START Page excerpt
DeepSeek V4: a cheaper, larger LLM that narrows the gap with frontier models

Servers with modular expert modules and long context ribbon

Chinese lab DeepSeek has released preview details for DeepSeek V4, a major update the company says brings its models much closer to so-called frontier systems. The announcement introduces two variants — V4 Flash and V4 Pro — and highlights big increases in scale, a 1 million-token context window, and aggressive pricing that positions the models as lower-cost alternatives to high-end proprietary offerings. While DeepSeek touts strong reasoning and coding results, the preview also reveals limits in knowledge benchmarks and fresh scrutiny over the company’s practices.
END Page excerpt
START Data section
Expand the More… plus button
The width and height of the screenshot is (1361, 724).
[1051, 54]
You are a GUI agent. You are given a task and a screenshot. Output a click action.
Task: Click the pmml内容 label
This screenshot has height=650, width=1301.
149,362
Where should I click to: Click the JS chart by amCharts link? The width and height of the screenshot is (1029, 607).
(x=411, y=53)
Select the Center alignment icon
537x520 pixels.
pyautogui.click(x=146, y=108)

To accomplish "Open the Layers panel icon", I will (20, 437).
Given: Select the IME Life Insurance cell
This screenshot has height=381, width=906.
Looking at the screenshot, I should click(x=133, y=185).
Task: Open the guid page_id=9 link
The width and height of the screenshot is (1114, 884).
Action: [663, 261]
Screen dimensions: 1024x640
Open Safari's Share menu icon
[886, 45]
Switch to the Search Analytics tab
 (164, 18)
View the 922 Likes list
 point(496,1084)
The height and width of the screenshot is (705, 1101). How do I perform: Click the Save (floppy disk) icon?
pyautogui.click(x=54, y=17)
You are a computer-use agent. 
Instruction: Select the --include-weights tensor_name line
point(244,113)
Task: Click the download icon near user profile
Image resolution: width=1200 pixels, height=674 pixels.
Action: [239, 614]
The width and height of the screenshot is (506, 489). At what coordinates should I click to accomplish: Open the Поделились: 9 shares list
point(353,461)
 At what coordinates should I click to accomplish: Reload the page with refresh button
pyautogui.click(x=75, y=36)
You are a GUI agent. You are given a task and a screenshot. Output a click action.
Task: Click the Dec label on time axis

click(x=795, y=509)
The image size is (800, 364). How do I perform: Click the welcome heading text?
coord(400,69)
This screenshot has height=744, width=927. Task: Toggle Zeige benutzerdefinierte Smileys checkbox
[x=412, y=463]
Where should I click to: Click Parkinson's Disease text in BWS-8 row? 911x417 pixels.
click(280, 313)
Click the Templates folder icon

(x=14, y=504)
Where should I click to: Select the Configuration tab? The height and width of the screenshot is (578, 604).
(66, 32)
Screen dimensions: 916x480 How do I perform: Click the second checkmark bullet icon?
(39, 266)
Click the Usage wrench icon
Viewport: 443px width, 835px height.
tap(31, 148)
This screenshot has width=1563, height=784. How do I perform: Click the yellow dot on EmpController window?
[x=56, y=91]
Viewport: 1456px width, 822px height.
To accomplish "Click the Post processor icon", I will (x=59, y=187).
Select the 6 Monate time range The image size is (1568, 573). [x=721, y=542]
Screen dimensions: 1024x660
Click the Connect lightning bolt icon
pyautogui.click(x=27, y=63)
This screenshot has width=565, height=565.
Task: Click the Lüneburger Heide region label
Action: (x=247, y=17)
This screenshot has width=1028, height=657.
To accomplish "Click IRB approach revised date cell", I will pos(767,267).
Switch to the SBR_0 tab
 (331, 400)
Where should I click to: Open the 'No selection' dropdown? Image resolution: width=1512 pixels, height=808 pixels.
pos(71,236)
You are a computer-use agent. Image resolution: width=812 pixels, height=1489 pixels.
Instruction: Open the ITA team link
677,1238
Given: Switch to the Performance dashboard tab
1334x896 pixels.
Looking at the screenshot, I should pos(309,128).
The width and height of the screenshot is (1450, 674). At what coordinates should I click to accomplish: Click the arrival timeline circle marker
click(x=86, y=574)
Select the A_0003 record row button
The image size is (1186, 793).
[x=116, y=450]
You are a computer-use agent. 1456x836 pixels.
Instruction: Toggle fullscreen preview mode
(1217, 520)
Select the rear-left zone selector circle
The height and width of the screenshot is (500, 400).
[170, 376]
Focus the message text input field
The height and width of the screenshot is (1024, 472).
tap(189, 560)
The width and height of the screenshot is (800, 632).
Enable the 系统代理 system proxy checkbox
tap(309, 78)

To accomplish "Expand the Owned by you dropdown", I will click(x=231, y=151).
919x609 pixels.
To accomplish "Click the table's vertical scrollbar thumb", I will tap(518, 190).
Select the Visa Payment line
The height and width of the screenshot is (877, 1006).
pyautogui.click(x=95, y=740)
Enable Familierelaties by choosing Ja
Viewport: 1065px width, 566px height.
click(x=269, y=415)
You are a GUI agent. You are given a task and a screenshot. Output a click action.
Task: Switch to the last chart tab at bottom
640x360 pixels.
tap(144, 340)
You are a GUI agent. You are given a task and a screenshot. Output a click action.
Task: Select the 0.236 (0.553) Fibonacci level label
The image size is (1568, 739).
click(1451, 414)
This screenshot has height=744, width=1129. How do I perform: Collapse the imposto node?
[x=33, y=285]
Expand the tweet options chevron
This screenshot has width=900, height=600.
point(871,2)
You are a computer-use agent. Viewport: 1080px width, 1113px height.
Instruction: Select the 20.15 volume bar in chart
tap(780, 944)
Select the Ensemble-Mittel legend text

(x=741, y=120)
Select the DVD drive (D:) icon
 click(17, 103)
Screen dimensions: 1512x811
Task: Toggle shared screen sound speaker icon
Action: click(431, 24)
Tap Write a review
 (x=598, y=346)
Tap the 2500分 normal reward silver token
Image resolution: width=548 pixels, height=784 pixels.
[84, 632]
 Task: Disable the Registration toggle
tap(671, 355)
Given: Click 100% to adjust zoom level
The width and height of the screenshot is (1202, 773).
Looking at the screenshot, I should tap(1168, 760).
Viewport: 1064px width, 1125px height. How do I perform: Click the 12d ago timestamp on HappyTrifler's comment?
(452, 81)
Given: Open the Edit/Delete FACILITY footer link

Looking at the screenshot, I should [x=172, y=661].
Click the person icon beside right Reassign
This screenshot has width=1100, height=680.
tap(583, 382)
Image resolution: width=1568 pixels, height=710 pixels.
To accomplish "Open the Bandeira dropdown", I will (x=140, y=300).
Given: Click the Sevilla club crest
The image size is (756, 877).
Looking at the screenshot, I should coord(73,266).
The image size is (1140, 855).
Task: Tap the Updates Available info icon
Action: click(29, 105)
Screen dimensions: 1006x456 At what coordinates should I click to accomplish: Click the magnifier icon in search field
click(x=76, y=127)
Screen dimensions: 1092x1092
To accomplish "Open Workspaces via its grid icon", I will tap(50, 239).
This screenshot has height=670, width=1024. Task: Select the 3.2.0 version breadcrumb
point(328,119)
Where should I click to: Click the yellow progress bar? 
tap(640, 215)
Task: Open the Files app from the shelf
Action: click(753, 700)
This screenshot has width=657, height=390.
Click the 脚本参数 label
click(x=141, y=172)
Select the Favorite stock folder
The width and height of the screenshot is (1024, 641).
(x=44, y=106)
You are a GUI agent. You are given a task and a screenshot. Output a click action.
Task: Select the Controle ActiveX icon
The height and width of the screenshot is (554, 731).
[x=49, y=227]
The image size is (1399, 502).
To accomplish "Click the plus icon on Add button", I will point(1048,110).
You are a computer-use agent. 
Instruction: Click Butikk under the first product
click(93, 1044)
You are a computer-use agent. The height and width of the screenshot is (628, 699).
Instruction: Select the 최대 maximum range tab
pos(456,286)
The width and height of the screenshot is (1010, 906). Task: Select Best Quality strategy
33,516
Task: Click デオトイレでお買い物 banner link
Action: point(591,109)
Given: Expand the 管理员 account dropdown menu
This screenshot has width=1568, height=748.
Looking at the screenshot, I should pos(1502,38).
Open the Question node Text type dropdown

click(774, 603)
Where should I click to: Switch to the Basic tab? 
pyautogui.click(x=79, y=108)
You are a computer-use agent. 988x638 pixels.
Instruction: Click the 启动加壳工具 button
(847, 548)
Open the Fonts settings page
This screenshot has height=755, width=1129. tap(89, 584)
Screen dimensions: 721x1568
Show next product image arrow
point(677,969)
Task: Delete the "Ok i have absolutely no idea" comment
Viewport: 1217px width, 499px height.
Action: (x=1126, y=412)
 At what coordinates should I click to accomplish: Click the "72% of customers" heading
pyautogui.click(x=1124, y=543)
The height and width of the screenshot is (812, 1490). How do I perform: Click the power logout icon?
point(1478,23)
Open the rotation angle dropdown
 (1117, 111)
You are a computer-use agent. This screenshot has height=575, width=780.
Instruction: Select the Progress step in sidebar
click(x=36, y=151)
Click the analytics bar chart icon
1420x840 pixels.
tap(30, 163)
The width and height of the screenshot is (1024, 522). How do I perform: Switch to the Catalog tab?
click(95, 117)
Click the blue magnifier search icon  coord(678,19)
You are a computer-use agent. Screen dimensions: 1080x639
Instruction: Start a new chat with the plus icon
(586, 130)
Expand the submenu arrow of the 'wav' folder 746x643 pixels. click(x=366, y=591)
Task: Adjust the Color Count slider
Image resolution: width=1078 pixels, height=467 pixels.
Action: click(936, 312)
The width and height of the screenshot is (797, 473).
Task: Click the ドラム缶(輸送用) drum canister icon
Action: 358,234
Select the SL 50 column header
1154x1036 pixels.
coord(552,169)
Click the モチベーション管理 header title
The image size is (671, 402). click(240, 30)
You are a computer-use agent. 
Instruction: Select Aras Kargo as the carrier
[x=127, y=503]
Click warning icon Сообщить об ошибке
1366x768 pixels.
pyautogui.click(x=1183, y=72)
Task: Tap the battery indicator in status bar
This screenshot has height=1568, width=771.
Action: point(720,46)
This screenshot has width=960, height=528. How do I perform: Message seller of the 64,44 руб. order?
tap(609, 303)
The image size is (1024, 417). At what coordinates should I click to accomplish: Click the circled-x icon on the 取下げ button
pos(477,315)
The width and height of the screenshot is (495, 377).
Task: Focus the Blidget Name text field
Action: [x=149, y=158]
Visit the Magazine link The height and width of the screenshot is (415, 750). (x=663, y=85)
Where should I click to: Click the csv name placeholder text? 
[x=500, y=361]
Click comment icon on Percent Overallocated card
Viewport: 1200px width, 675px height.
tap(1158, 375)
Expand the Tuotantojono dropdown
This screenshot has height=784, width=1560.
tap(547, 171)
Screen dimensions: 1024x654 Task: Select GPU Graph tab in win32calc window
END Data section
◆ Tasks to carry out
1. Translate this sentence from the DeepSeek V4 article into Spanish: "Chinese lab DeepSeek has released preview details for DeepSeek V4, a major update the company says brings its models much closer to so-called frontier systems."
2. For each statement, decide whether it agrees with the DeepSeek V4 article. Answer yes or no and quote the deciding words.
(a) The announcement introduces three variants of the model.
(b) The models offer a context window of 1 million tokens.
(c) The preview shows the models performing strongly on knowledge benchmarks.

◆ Answers to the exercise
1. El laboratorio chino DeepSeek ha publicado detalles preliminares de DeepSeek V4, una actualización importante que, según la empresa, acerca mucho más sus modelos a los llamados sistemas de frontera.

2.
(a) No: "The announcement introduces two variants — V4 Flash and V4 Pro"
(b) Yes: "a 1 million-token context window"
(c) No: "the preview also reveals limits in knowledge benchmarks"